Inhaled medications are the cornerstone of asthma treatment. Learning to use your inhaler correctly is essential to a successful treatment plan.
A yearly flu shot is recommended for all asthmatics.
How do I know if I have asthma, what are the symptoms?
Inflammation from asthma makes the airways smaller and therefore makes it more difficult for air to move in and out of the lung.
Asthma can be a tricky disease to pinpoint for a number of reasons, including the fact that there are other respiratory ailments with overlapping symptoms, and some adults and children can seem symptom free for long-periods of time but then experience intermittent asthma "attacks."
Watch for symptoms that can clue you in to seek the advice of a physician. These include:
* Coughing. This could be constant or just intermittent.

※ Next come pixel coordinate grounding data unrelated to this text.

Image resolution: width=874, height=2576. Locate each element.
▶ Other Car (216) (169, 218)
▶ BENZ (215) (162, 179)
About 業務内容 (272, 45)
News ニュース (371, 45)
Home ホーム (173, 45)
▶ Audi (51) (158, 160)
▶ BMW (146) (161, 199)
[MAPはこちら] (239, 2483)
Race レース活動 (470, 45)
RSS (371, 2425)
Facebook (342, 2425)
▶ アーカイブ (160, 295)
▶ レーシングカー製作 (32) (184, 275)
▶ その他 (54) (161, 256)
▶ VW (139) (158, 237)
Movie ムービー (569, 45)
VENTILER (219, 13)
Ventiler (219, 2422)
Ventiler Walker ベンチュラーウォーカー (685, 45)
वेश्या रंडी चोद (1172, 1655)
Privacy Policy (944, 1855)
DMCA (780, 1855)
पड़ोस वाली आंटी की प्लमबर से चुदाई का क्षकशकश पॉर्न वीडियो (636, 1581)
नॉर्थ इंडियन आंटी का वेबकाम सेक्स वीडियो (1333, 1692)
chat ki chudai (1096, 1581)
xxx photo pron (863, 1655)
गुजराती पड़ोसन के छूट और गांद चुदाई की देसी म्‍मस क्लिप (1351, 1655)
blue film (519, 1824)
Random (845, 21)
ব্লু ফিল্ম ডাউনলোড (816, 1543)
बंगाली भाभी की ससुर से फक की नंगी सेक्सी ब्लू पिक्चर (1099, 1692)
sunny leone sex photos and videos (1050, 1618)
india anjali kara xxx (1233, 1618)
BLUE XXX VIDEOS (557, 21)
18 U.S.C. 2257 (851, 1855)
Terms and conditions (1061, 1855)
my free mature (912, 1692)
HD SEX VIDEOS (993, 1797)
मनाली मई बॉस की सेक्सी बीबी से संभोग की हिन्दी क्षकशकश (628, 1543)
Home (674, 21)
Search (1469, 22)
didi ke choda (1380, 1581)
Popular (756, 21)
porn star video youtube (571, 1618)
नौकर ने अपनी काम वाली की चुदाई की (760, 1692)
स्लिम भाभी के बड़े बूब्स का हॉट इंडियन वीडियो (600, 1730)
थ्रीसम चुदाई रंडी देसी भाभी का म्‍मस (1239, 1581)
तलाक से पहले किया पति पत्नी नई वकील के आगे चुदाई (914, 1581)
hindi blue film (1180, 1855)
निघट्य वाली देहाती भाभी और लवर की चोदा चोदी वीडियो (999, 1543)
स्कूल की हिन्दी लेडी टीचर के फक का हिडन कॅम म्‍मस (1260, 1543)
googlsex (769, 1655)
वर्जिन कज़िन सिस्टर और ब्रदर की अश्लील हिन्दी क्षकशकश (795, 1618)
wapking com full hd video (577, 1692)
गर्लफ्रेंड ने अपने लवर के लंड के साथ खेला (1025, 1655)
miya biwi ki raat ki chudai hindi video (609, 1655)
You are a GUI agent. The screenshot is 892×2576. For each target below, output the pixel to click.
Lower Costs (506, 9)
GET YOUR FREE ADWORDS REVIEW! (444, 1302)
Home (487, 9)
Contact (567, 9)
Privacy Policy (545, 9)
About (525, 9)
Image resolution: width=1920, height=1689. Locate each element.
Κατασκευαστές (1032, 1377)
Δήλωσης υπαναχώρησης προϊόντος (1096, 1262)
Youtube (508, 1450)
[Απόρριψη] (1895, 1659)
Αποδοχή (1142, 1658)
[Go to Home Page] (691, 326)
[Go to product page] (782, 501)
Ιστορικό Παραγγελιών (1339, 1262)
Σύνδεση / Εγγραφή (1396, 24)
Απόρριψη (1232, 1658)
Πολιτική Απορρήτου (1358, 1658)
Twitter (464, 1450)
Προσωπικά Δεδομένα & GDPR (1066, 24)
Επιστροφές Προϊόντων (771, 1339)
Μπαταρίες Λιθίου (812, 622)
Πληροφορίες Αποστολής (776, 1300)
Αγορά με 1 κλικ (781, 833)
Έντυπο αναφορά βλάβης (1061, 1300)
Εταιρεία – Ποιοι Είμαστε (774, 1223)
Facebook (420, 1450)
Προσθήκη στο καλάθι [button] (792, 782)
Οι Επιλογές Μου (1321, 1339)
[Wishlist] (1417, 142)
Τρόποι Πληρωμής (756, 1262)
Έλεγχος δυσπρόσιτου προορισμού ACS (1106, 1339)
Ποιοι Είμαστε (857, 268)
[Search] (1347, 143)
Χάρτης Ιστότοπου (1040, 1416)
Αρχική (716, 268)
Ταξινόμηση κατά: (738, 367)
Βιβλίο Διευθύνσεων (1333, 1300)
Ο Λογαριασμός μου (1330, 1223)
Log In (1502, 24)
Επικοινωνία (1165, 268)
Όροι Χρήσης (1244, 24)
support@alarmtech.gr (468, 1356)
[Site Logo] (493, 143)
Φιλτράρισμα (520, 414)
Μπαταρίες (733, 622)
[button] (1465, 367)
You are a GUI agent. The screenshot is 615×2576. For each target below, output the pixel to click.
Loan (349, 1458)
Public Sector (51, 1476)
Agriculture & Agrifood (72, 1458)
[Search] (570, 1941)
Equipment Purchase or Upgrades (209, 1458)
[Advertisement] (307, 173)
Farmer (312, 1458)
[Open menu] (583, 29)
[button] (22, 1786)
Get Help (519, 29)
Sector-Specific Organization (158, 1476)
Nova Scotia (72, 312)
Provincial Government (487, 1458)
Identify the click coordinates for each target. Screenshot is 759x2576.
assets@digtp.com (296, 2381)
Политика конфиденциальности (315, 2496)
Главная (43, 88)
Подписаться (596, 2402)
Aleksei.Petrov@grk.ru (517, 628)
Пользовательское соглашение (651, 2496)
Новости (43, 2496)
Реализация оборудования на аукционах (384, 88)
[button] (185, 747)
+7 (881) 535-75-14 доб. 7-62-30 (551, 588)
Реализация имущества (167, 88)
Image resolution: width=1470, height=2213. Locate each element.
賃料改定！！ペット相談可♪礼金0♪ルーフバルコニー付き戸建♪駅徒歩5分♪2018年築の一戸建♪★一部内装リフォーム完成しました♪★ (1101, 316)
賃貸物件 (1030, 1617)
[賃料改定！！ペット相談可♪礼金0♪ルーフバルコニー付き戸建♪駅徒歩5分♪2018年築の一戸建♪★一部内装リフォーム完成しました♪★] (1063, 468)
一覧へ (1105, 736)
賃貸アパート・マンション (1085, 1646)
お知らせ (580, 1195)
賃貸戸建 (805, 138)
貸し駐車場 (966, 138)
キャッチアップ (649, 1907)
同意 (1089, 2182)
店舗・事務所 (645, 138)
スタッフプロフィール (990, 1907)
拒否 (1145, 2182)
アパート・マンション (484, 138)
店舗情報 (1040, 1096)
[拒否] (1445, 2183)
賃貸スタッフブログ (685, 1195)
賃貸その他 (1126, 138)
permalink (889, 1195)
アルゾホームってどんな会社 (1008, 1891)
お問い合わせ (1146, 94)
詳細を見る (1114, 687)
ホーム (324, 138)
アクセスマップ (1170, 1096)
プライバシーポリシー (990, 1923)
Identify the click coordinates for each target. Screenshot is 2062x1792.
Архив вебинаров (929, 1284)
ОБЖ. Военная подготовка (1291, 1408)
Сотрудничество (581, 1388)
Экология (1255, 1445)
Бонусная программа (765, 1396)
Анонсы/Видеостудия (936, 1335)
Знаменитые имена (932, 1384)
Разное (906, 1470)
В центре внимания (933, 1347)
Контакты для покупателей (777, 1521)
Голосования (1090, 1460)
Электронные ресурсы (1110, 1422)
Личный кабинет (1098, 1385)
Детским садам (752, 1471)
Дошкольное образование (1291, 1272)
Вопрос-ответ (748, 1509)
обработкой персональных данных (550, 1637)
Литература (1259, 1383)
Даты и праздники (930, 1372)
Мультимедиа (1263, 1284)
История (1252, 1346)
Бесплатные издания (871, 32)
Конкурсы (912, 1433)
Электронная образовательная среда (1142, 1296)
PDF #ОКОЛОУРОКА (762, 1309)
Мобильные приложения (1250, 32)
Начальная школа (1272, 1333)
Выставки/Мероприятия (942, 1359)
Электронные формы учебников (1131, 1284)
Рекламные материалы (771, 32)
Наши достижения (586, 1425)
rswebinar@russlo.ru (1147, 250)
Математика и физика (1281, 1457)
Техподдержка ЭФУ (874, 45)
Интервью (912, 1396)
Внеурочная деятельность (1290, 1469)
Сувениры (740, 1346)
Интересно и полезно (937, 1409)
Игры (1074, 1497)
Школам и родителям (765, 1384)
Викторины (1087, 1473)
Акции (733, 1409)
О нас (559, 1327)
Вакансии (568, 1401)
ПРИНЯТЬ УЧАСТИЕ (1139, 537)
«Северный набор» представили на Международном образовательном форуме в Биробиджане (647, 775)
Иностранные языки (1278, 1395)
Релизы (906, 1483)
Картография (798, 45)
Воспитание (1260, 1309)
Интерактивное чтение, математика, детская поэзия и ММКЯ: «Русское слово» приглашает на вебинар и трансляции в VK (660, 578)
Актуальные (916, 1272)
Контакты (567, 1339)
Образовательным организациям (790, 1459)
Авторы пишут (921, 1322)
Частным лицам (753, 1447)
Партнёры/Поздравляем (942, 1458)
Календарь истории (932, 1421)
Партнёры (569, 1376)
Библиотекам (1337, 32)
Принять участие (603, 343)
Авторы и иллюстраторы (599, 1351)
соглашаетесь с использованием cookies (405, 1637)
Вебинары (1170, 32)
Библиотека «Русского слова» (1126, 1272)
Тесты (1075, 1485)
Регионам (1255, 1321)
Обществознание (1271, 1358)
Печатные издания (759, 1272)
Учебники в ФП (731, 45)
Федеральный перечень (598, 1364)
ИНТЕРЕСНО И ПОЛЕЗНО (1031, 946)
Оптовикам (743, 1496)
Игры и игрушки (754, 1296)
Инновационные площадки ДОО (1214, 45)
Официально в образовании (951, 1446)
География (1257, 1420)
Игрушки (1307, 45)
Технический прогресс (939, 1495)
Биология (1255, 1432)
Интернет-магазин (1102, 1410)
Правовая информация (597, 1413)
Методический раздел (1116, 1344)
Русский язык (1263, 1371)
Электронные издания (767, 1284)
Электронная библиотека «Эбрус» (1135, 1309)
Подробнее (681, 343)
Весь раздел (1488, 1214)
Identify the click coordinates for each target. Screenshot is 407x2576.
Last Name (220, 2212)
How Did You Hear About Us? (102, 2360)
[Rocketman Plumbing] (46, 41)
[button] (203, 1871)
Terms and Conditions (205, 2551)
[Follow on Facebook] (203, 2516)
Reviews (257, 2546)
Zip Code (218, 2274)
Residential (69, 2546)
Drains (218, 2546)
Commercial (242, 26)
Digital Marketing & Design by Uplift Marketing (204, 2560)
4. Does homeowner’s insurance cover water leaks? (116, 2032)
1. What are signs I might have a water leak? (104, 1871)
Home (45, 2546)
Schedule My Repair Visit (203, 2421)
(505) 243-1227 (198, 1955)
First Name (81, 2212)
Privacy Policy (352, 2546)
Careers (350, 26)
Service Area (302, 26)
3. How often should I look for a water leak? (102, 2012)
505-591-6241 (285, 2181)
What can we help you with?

Not all children who have the disease exhibit symptoms each and every day.
* Wheezing or a whistling sounds audible when you exhale.
* Shortness of breath or rapid breathing. This may or may not be associated with exercise.
* Chest tightness.
Other symptoms can include:
* Fatigue—feeling a need to slow down, stop playing or feeling easily irritated.
* A young child may say his chest "hurts" or "feels funny."
* Infants may have problems feeding and may grunt during suckling.
* Older children may avoid activities such as sports or sleepovers.
* problems sleeping because of nighttime coughing or difficulty breathing.
Who develops asthma?
While there are no clear markers to predict who will develop asthma and who won’t, studies have shown that factors associated with the onset of asthma symptoms in children include:
* Infants and young children who wheeze with viral upper respiratory infections.
* Allergy. The relationship between asthma and allergies is very strong. If your child has allergies, be on the alert for potential signs of childhood asthma.
* A family history of asthma and/or allergy.
* Perinatal exposure to tobacco smoke and allergens
No two people have exactly the same asthma symptoms or outcomes. It’s a very individualized disease. The bottom line is to watch your child or your symptoms and listen to the observations. If you suspect asthma, get an examination and test by a knowledgeable physician. It can make all the difference.